India is considering selling about 5% of the shares it holds in a state insurer as it prepares to file documents for the country’s biggest initial public offering, according to people familiar with the matter.
The government plans to offer 316 million shares of the 6.32 billion shares it owns in Life Insurance Corp. of India, and no fresh stock will be issued, the people said, asking not to be identified discussing confidential information. The draft prospectus is expected to be filed this week, they said.
Deliberations are still ongoing and details could change, the people said. The embedded value of the company is estimated to be about 5.4 trillion rupees ($72 billion), they said. The share price will be determined through a book-building process, one of the people said, while another person said the insurer’s board is likely to meet Friday to ratify the decision.
Representatives for the company, known as LIC, didn’t immediately respond to requests for comment.

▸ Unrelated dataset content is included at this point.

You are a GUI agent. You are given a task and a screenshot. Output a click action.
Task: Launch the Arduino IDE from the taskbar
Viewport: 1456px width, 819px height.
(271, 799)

A finance ministry spokesman in New Delhi was unavailable for comment.
The first-time share sale by the insurer is part of Prime Minister Narendra Modi’s efforts to mop up cash and help rein in a budget deficit that’s widened in the midst of the pandemic. For almost two years, his administration has been preparing the IPO plan for LIC, which has almost $500 billion in assets.
A sharp reduction in the government’s asset-sale target for the financial year ending March 31 has sparked speculation that the state will be seeking less from the LIC IPO that was anticipated earlier. It had planned to raise about $5 billion to $13 billion, people familiar with the matter said earlier.
The operator of digital payments app Paytm currently holds the record for the nation’s biggest IPO after raising $2.5 billion in a November listing.